If you have a large pool of Build Agents it can be easy to incur in a terrible headache: plenty of hardware resources to handle, capabilities, pools, queues, etc.
Bearing this in mind, having a single default pool is the last thing you want IMHO:
There are exceptions to this of course, like if you work on a single system (loosely defined, like a single product or a single suite of applications) or if you have a massive, horizontal team across the company.
Otherwise pulling all the resources together can be a bit of a nightmare, especially if company policy gets in the way – what if each development group/product team/etc. needs to provide hardware for their pools?

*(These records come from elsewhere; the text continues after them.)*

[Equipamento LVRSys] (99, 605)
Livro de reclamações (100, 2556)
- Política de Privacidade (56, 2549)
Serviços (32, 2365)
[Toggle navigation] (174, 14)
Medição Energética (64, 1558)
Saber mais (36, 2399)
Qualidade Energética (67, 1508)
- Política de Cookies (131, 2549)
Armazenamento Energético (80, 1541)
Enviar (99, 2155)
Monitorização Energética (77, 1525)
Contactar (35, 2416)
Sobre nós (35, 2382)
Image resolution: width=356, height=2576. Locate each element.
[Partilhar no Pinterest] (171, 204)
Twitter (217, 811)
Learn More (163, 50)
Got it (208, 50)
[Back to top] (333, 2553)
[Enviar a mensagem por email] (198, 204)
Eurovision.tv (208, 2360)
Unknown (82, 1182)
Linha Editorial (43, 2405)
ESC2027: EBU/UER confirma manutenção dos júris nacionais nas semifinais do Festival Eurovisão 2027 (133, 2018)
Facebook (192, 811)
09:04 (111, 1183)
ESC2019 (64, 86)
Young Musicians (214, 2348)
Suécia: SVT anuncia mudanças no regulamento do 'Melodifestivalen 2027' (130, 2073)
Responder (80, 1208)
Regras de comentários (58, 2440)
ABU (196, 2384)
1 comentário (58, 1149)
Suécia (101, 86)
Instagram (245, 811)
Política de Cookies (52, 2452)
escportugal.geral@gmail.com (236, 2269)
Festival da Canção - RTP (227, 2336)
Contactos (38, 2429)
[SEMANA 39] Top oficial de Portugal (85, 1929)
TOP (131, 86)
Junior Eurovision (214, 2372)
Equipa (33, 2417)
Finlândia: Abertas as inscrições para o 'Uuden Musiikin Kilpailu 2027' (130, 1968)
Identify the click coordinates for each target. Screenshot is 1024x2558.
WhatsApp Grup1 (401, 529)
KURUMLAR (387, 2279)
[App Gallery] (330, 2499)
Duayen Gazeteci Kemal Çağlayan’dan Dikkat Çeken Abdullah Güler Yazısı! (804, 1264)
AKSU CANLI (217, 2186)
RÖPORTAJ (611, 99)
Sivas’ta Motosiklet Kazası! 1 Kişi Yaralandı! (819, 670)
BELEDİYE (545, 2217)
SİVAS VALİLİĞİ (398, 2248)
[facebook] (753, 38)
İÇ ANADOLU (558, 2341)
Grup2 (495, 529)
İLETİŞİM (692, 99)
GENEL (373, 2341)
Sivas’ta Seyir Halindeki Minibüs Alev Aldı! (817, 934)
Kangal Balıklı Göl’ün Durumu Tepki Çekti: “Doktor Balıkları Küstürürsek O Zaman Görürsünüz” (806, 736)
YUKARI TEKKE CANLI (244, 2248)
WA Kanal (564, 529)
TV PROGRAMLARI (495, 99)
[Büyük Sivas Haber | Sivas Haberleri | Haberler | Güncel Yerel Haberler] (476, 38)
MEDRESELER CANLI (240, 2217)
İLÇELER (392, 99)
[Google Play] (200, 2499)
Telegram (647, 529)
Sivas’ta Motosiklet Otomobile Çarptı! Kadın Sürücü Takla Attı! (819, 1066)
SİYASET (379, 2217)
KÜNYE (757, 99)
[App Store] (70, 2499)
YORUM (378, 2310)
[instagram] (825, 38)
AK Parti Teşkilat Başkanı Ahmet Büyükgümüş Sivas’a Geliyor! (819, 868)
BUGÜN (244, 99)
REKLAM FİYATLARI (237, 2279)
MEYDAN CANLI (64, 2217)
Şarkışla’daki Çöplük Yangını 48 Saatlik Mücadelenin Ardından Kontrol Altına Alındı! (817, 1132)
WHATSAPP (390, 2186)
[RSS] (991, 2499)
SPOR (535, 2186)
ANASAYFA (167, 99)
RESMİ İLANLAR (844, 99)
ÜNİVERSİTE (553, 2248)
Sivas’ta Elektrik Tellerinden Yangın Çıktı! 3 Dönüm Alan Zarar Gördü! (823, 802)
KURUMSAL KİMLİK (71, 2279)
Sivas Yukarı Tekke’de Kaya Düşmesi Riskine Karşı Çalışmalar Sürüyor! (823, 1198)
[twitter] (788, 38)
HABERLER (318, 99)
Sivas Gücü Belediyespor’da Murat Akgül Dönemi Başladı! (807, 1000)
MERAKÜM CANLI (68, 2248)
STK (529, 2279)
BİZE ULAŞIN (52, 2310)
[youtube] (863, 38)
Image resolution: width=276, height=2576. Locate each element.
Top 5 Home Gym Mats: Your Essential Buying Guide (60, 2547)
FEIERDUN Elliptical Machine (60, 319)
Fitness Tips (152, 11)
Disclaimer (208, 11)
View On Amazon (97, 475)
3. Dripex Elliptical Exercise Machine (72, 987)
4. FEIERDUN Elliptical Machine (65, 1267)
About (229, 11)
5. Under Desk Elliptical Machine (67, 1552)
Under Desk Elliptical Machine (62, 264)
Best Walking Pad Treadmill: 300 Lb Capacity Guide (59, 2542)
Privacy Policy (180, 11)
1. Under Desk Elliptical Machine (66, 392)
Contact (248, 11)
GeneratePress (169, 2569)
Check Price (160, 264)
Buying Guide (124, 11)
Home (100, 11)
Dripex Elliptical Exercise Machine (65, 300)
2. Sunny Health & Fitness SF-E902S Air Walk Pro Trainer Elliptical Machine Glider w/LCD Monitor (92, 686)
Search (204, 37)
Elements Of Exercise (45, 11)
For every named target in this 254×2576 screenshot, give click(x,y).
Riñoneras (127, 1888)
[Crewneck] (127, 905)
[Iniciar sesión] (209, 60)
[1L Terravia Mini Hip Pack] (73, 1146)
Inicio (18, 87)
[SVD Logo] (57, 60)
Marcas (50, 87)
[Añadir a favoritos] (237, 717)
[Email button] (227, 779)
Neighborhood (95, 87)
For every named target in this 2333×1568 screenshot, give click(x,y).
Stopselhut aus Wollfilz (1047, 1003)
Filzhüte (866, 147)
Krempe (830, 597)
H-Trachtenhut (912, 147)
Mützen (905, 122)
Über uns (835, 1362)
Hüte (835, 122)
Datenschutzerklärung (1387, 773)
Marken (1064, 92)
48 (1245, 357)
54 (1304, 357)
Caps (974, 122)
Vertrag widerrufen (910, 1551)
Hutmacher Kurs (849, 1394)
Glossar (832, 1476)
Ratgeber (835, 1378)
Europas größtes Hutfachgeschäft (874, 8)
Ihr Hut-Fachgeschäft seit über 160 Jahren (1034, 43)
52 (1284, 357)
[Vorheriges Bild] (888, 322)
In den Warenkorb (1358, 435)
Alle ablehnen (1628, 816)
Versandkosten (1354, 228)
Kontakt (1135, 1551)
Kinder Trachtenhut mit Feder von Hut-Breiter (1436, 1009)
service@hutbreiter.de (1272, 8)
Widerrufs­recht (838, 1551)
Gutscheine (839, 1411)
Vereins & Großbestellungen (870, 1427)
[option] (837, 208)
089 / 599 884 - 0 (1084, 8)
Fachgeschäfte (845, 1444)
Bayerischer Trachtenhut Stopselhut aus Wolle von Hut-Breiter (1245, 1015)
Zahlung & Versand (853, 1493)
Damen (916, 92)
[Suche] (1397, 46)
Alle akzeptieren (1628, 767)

Breaking this down means you can create pools based on corporate organisation (build/division/team/whatever), on products (one pool per product or service) or on geography.
Performance should be taken into account in any case: you can add custom capabilities marking something special about your machines:
Do you need a CUDA-enabled build agent for some SDKs you are using? Add a capability. Is your codebase so legacy or massive that takes advantage of fast, NVMe SSDs? Add a capability. You get the gist of it after a while.
That becomes very nice, because with capabilities you can define your perfect build requirements when you trigger the build, and the system is going to choose the one that has all you need – saving you the hassle of manually finding what you need.
Maintaining these Build Agents is also important – that is why a Maintenance Job can be scheduled to clean up the _work folder in the agent:
This can have an impact on your pools – that is why you can specify that only a certain percentage is going to undergo the job at once. Everything is also audited, in case you need to track down things going south.